*INSTRUCTIONS TO FOLLOW*
Retype every entry precisely and keep each line whole.

*DATA EXCERPTS*
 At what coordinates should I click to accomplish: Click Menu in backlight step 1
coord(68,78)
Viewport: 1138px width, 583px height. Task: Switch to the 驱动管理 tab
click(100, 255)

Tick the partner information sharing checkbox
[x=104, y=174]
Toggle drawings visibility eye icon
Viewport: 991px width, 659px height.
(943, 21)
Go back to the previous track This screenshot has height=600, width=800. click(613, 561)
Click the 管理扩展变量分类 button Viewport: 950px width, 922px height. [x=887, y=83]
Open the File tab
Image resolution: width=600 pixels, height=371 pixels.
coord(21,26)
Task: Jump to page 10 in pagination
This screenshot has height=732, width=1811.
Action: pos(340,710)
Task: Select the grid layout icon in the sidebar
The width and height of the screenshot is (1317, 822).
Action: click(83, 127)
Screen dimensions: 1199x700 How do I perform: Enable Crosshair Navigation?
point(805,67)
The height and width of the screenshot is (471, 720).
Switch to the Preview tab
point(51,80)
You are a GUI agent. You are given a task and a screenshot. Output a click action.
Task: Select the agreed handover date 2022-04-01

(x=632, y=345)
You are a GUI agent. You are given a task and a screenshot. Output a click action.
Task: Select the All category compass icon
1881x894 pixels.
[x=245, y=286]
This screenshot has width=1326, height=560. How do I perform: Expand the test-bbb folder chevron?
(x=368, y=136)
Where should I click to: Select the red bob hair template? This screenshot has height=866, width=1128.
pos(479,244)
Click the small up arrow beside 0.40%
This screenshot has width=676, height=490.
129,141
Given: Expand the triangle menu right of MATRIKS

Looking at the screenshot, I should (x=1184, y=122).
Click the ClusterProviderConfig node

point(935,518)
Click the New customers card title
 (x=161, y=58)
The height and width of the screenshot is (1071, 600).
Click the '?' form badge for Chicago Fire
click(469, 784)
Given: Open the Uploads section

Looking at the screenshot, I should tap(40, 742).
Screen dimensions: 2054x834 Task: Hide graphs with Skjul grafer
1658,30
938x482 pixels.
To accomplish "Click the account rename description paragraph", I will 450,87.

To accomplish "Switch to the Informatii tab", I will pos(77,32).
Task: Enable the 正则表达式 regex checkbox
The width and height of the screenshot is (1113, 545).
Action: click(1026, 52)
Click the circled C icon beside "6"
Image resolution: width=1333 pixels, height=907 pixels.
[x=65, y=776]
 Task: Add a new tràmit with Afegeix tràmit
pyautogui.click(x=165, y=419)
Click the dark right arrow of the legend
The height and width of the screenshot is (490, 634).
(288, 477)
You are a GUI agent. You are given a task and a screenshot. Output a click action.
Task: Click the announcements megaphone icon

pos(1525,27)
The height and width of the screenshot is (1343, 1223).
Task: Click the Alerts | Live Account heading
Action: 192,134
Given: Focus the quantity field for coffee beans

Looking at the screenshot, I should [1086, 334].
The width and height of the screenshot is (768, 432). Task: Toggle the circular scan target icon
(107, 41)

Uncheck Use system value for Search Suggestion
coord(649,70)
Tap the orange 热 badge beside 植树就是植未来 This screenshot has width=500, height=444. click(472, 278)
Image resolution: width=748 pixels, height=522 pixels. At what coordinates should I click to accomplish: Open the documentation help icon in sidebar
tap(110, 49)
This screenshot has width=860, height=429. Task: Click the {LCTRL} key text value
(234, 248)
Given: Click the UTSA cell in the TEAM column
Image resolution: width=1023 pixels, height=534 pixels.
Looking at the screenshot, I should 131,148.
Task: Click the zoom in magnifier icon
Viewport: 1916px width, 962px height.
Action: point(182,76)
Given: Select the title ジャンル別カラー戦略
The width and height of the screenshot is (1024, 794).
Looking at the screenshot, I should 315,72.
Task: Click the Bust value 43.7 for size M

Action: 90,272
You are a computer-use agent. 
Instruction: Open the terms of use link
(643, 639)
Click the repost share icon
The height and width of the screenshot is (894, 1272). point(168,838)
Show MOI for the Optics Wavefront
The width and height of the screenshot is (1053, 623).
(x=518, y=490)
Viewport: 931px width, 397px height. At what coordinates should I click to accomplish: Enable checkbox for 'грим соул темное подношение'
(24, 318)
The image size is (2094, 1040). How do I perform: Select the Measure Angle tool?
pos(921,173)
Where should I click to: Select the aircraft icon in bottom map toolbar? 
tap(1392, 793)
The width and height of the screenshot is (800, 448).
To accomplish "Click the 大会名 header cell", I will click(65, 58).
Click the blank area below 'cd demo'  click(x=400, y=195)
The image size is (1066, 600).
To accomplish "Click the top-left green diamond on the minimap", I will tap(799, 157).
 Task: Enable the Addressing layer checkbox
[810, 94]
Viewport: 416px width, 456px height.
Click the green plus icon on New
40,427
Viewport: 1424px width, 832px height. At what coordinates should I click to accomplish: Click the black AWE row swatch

*COMPLETED EXERCISE*
 At what coordinates should I click to accomplish: Click Menu in backlight step 1
coord(68,78)
Viewport: 1138px width, 583px height. Task: Switch to the 驱动管理 tab
click(100, 255)

Tick the partner information sharing checkbox
[x=104, y=174]
Toggle drawings visibility eye icon
Viewport: 991px width, 659px height.
(943, 21)
Go back to the previous track This screenshot has height=600, width=800. click(613, 561)
Click the 管理扩展变量分类 button Viewport: 950px width, 922px height. [x=887, y=83]
Open the File tab
Image resolution: width=600 pixels, height=371 pixels.
coord(21,26)
Task: Jump to page 10 in pagination
This screenshot has height=732, width=1811.
Action: pos(340,710)
Task: Select the grid layout icon in the sidebar
The width and height of the screenshot is (1317, 822).
Action: click(83, 127)
Screen dimensions: 1199x700 How do I perform: Enable Crosshair Navigation?
point(805,67)
The height and width of the screenshot is (471, 720).
Switch to the Preview tab
point(51,80)
You are a GUI agent. You are given a task and a screenshot. Output a click action.
Task: Select the agreed handover date 2022-04-01

(x=632, y=345)
You are a GUI agent. You are given a task and a screenshot. Output a click action.
Task: Select the All category compass icon
1881x894 pixels.
[x=245, y=286]
This screenshot has width=1326, height=560. How do I perform: Expand the test-bbb folder chevron?
(x=368, y=136)
Where should I click to: Select the red bob hair template? This screenshot has height=866, width=1128.
pos(479,244)
Click the small up arrow beside 0.40%
This screenshot has width=676, height=490.
129,141
Given: Expand the triangle menu right of MATRIKS

Looking at the screenshot, I should (x=1184, y=122).
Click the ClusterProviderConfig node

point(935,518)
Click the New customers card title
 (x=161, y=58)
The height and width of the screenshot is (1071, 600).
Click the '?' form badge for Chicago Fire
click(469, 784)
Given: Open the Uploads section

Looking at the screenshot, I should tap(40, 742).
Screen dimensions: 2054x834 Task: Hide graphs with Skjul grafer
1658,30
938x482 pixels.
To accomplish "Click the account rename description paragraph", I will 450,87.

To accomplish "Switch to the Informatii tab", I will pos(77,32).
Task: Enable the 正则表达式 regex checkbox
The width and height of the screenshot is (1113, 545).
Action: click(1026, 52)
Click the circled C icon beside "6"
Image resolution: width=1333 pixels, height=907 pixels.
[x=65, y=776]
 Task: Add a new tràmit with Afegeix tràmit
pyautogui.click(x=165, y=419)
Click the dark right arrow of the legend
The height and width of the screenshot is (490, 634).
(288, 477)
You are a GUI agent. You are given a task and a screenshot. Output a click action.
Task: Click the announcements megaphone icon

pos(1525,27)
The height and width of the screenshot is (1343, 1223).
Task: Click the Alerts | Live Account heading
Action: 192,134
Given: Focus the quantity field for coffee beans

Looking at the screenshot, I should [1086, 334].
The width and height of the screenshot is (768, 432). Task: Toggle the circular scan target icon
(107, 41)

Uncheck Use system value for Search Suggestion
coord(649,70)
Tap the orange 热 badge beside 植树就是植未来 This screenshot has width=500, height=444. click(472, 278)
Image resolution: width=748 pixels, height=522 pixels. At what coordinates should I click to accomplish: Open the documentation help icon in sidebar
tap(110, 49)
This screenshot has width=860, height=429. Task: Click the {LCTRL} key text value
(234, 248)
Given: Click the UTSA cell in the TEAM column
Image resolution: width=1023 pixels, height=534 pixels.
Looking at the screenshot, I should 131,148.
Task: Click the zoom in magnifier icon
Viewport: 1916px width, 962px height.
Action: point(182,76)
Given: Select the title ジャンル別カラー戦略
The width and height of the screenshot is (1024, 794).
Looking at the screenshot, I should 315,72.
Task: Click the Bust value 43.7 for size M

Action: 90,272
You are a computer-use agent. 
Instruction: Open the terms of use link
(643, 639)
Click the repost share icon
The height and width of the screenshot is (894, 1272). point(168,838)
Show MOI for the Optics Wavefront
The width and height of the screenshot is (1053, 623).
(x=518, y=490)
Viewport: 931px width, 397px height. At what coordinates should I click to accomplish: Enable checkbox for 'грим соул темное подношение'
(24, 318)
The image size is (2094, 1040). How do I perform: Select the Measure Angle tool?
pos(921,173)
Where should I click to: Select the aircraft icon in bottom map toolbar? 
tap(1392, 793)
The width and height of the screenshot is (800, 448).
To accomplish "Click the 大会名 header cell", I will click(65, 58).
Click the blank area below 'cd demo'  click(x=400, y=195)
The image size is (1066, 600).
To accomplish "Click the top-left green diamond on the minimap", I will tap(799, 157).
 Task: Enable the Addressing layer checkbox
[810, 94]
Viewport: 416px width, 456px height.
Click the green plus icon on New
40,427
Viewport: 1424px width, 832px height. At what coordinates should I click to accomplish: Click the black AWE row swatch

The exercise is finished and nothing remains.